Il fixe, l'intéressé entendu, les conditions d'éclairage des voies ferrées et de leurs annexes et les conditions de gardiennage et d'exploitation des passages à niveau.
Article R**421-6
Version en vigueur du 02/04/1978 au 31/12/2007Version en vigueur du 02 avril 1978 au 31 décembre 2007
Les voies ferrées des quais et les ouvrages qui en dépendent sont constamment entretenus en bon état.
Dans le cas où les mesures prises par le concessionnaire, fermier ou exploitant sont insuffisantes pour assurer le bon entretien des voies ferrées, la sûreté de la circulation et la sécurité publique, le ministre chargé des transports prescrit celles qu'il juge nécessaires, sur la proposition du ministre chargé des ports maritimes, après avoir entendu l'intéressé. Faute d'exécution de la part de ce dernier dans les délais fixés, il y est pourvu d'office à la diligence du préfet et aux frais de l'intéressé.

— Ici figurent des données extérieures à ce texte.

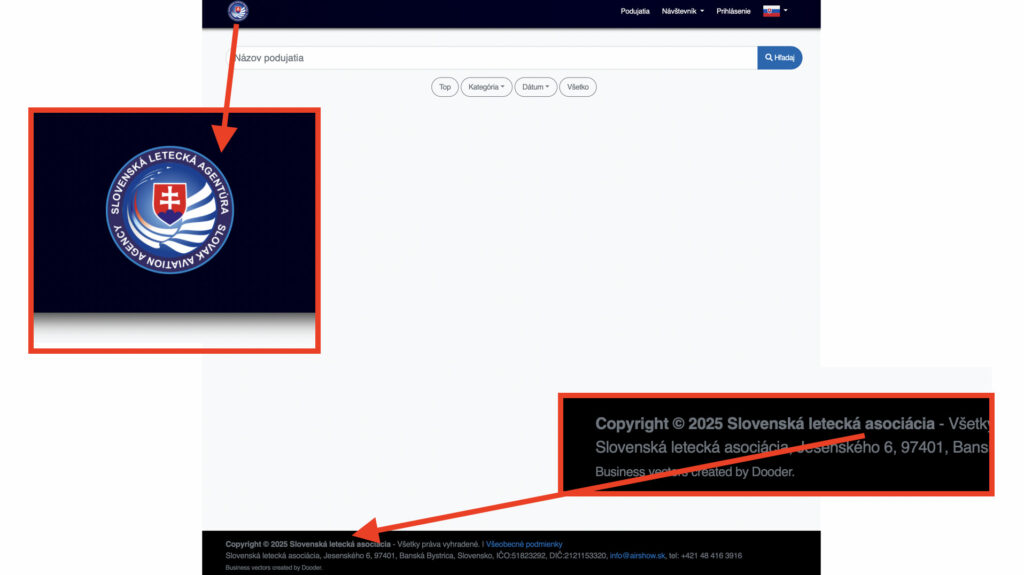Expand the Návštevník dropdown menu

pos(683,11)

Le montant des avances faites est recouvré au moyen d'ordres de recettes rendus exécutoires par le préfet.
Article R**421-7
Version en vigueur du 02/04/1978 au 31/12/2007Version en vigueur du 02 avril 1978 au 31 décembre 2007
Il est placé, partout, où il en est besoin, des agents en nombre suffisant pour assurer la surveillance et la manoeuvre des signaux, aiguilles et autres appareils de voie.
Le nombre de ces agents peut être fixé, l'intéressé entendu, par le ministre chargé des transports, sur la proposition du ministre chargé des ports maritimes.
Article R**421-8
Version en vigueur du 02/04/1978 au 31/12/2007Version en vigueur du 02 avril 1978 au 31 décembre 2007
Le concessionnaire, fermier ou exploitant n'est admis à réclamer aucune indemnité :
- en raison des dommages que le roulage ordinaire pourrait occasionner aux ouvrages de la voie ferrée ;
- en raison de l'état des terre-pleins ou de la chaussée et des conséquences qui pourraient en résulter pour l'état et pour l'entretien de la voie ;
- enfin, pour une cause quelconque résultant de l'usage normal et des nécessités de l'entretien et de l'aménagement des quais, des terre-pleins et de la voie publique.
Les indemnités dues à des tiers, pour les dommages qui résulteraient de la construction ou de l'exploitation de la voie ferrée, sont, sauf dispositions contraires des actes de concession, entièrement à la charge du concessionnaire, fermier ou exploitant.
Article R**421-9
Version en vigueur du 02/04/1978 au 31/12/2007Version en vigueur du 02 avril 1978 au 31 décembre 2007
Lorsque les travaux exécutés sur un quai, un terre-plein ou une voie publique empruntée par une voie ferrée du port doivent interrompre momentanément la circulation sur celle-ci, l'autorité chargée de l'administration du port ou de la voie empruntée doit en aviser préalablement l'autorité concédante, ainsi que le concessionnaire, fermier ou exploitant.
L'autorité concédante peut mettre le concessionnaire, fermier ou exploitant en demeure de maintenir provisoirement les communications ferroviaires et de déplacer momentanément les voies après accomplissement des formalités réglementaires. Lorsque l'autorité concédante est un syndicat de communes ou une commune, cette mise en demeure peut être adressée par le préfet si l'autorité concédante n'intervient pas.
Les frais de déplacement et de rétablissement des voies sont, à moins de convention contraire, remboursés au concessionnaire, fermier ou exploitant.